Oh, Anders. Always so quick to believe the worst of himself. Hawke shook her head. “Of course I want it, I’m just… Why? Why now?” She looked at Anders, and he looked pensive – or possibly evasive. “Is it because – was it when I almost got stabbed by that Templar? Or the spell that knocked me out the other day? Or when that mob cornered us?” It was a few examples she could think off of the top of her head where Anders might have thought he would lose her. They’d all happened in the past week. But still – why not before?
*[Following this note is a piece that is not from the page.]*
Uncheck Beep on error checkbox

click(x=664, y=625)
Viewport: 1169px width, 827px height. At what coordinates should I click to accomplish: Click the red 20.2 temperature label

“Oh.” She realized the other part of her question – that’s why Anders still hadn’t answered. Because he didn’t want to remind her of those three years in Kirkwall, and what it meant that he hadn’t given it to her then. “You didn’t want to make a promise you thought you would have to break – or that I would have had to break,” she blurted out. “In Kirkwall. Those years there – you didn’t make one because you didn’t think you had a chance at a life together, not after the Chantry.”
Anders nodded miserably.
“Oh, Anders,” Hawke said, and pulled him in for a rough kiss. No wonder he had waited. And now it had been months – long enough that he could be absolutely sure she wasn’t secretly planning on turning on him (he would think that, after all), long enough that he’d seen how little it might take for one of them to be left alone. Breaking apart from the kiss, she glared at him – on principle, because she was only mad that she hadn’t been able to do this long ago – and slipped the bracelet over her left hand. Remembering what she’d learned in Lothering, she found the tiny dangly ends to the bracelet and pulled them tightly until it fitted snugly on her wrist, and the knots had closed on themselves.
“There.” Hawke said. “Your promise. You’re not getting out of it.”
Anders stared at her for a moment, voiceless and breathless and beautiful in all of his raw emotion, and then he grabbed her for a kiss that made her glad they had a bed of sorts to fall into tonight. Together.